Photo du rédacteur: Philippe ChevalierPhilippe Chevalier

Dernière mise à jour : 28 juil. 2022


Le dogme du o tolérance n'empêche pas le harcèlement
o tolérance et pourtant harcèlement

L'inacceptable ne se combat pas avec des slogans.

Le mot « tolérance » envoie le mauvais message, même précisé par le nombre 0 qui semble rassurant.

Le concept de tolérance 0 est un slogan qui porte en lui ses contradictions, le « 0 » laisse croire à l'absence de risque, alors qu’il s’agit en réalité de comportements humains et non de mathématiques.

Comparons deux slogans en milieu de travail :

- Ici tolérance 0 face au harcèlement au travail = impressionnant, mais qui fait quoi ? Qui vérifie ? À qui je m’adresse en cas de harcèlement? Qui s’engage ? Est-ce crédible ?

Ou bien :

- Ici nous vous protégeons de tout harcèlement au travail = Nous agissons, nous enquêtons, nous sommes responsables et intègres et nous nous engageons à vous protéger.

Cas 1 : Un employé pense subir du harcèlement, et il sait que l’entreprise applique une politique de tolérance 0. Mais qui va l’écouter vraiment si le harcèlement est supposé ne pas exister ? Que va-t-il déclencher comme tsunami s’il prétend qu’il existe une faille et que le harcèlement existe ? Oser a-t-il se manifester si le harcèlement est devenu tabou, car supposément réglé par un slogan ?

Cas 2 : Un employé pense subir du harcèlement de la part d’un collègue, mais il sait que la direction s’est engagée à le protéger, donc à l’écouter et à traiter toute plainte comme étant admissible (admissible ne veut pas dire nécessairement fondée). Sa plainte sera reçue et entendue dans les 48 heures, l’enquête diligentée immédiatement. Si le résultat conclut à un harcèlement, l’employé plaignant sera protégé. Si l’enquête conclu à l’absence de harcèlement, le collègue mis en cause à tort sera protégé lui aussi et l’employé plaignant le serait également dans la mesure où il a rapporté la situation de bonne foi.
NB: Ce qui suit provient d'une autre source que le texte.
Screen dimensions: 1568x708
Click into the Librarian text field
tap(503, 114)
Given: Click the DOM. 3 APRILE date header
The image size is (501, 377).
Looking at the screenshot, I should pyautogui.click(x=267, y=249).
Dans le cas 1, le harcèlement risque de perdurer même si une politique et une procédure existent.

Dans le cas 2, la direction a tenu son engagement : elle protège en agissant, elle prend le risque d'enquêter , c’est une question d’intégrité: l’entreprise dit ce qu’elle fait et fait ce qu’elle dit.

Alors pourquoi le concept de tolérance 0 est-il si populaire dans les politiques des entreprises ? Tout simplement parce que c’est du déclaratif impersonnel, et qui parfois peut dispenser l’entreprise de vérifier, d’enquêter et d’assumer les conséquences.

Si « tolérance 0 » signifie régler le problème en expulsant d’office les mis en cause pour rassurer et conforter les plaignants, alors un risque de dérive simpliste ne tardera pas à apparaître, un risque qui se lirait comme :

« On ne veut pas de harcèlement ici parce qu’on ne veut pas de problème, donc on condamne d’office les mis en cause, ainsi les plaignants seront satisfaits ou hésitants, mais ce sera dissuasif et on n’entendra plus parler »

La dissuasion portée par la tolérance 0 peut devenir de l’hésitation à se plaindre, par peur de la gravité du processus et des conséquences.


Le mot tolérance, même utilisé pour dire « pas de tolérance » est un mot faible. L’être humain ne retient pas les formules négatives. Dans l’expression « pas de tolérance » ou « tolérance 0 » on retient quand même le mot tolérance, dans l’expression « pas de problème » on retient le mot problème.

Mais dans « protéger », on retient l’engagement, la décision et l’action.

Cela peut sembler un débat sémantique ou philosophique, mais ce sont pourtant les mots qui déclenchent les réactions.